*WORK TO BE COMPLETED*:
The entries below contain a line with "This screenshot has height=899, width=1365." and a line with "Image resolution: width=685". Quote exactly those two lines and all lines between them.

════════

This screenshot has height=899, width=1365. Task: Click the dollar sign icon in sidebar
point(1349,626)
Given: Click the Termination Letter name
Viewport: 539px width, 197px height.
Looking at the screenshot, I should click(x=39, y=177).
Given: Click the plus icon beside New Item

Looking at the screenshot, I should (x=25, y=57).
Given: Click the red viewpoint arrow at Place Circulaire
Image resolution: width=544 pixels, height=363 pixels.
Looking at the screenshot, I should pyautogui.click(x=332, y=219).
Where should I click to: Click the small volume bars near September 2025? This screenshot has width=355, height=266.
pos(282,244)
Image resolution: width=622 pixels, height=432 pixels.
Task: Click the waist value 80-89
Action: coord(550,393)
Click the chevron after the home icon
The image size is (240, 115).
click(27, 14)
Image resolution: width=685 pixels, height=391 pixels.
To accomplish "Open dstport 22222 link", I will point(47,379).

════════

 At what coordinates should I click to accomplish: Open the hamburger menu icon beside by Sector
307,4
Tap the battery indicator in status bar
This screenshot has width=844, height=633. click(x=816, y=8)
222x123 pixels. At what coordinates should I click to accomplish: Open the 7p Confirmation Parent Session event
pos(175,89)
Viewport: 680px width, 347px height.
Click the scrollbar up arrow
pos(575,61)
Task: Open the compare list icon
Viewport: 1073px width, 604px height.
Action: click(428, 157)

════════

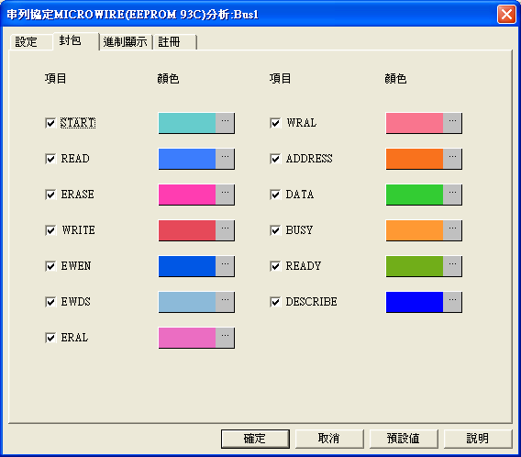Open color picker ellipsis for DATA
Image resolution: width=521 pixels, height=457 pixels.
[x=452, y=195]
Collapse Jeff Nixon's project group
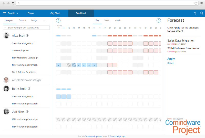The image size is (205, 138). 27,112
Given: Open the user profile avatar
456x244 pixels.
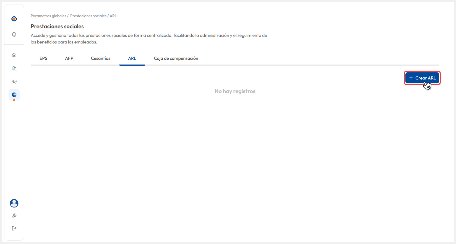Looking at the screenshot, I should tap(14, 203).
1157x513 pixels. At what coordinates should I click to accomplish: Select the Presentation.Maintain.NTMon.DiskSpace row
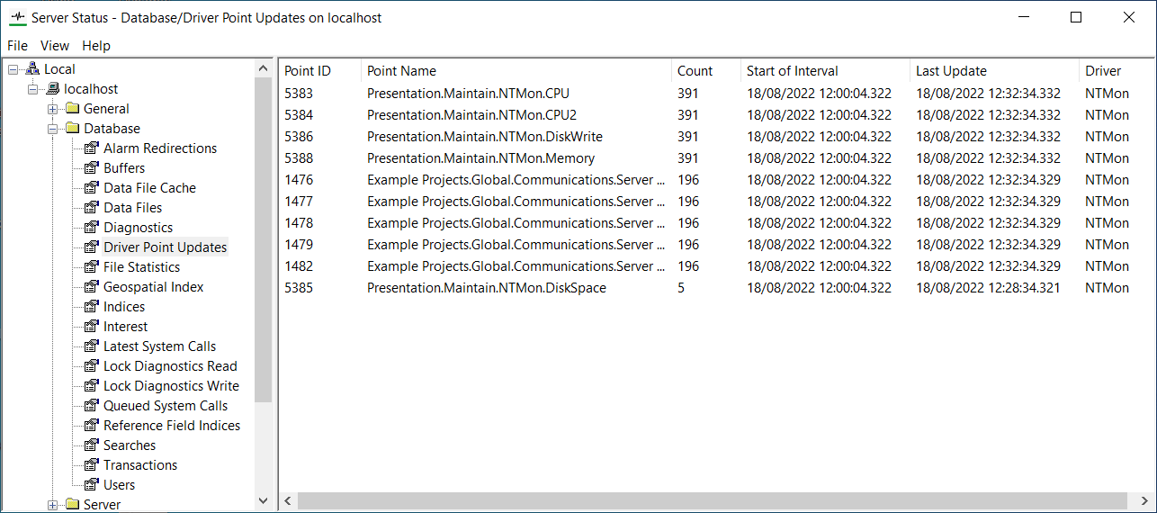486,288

════════

*TASK RESPONSE*:
This screenshot has height=899, width=1365. Task: Click the dollar sign icon in sidebar
point(1349,626)
Given: Click the Termination Letter name
Viewport: 539px width, 197px height.
Looking at the screenshot, I should click(x=39, y=177).
Given: Click the plus icon beside New Item

Looking at the screenshot, I should (x=25, y=57).
Given: Click the red viewpoint arrow at Place Circulaire
Image resolution: width=544 pixels, height=363 pixels.
Looking at the screenshot, I should pyautogui.click(x=332, y=219).
Where should I click to: Click the small volume bars near September 2025? This screenshot has width=355, height=266.
pos(282,244)
Image resolution: width=622 pixels, height=432 pixels.
Task: Click the waist value 80-89
Action: coord(550,393)
Click the chevron after the home icon
The image size is (240, 115).
click(27, 14)
Image resolution: width=685 pixels, height=391 pixels.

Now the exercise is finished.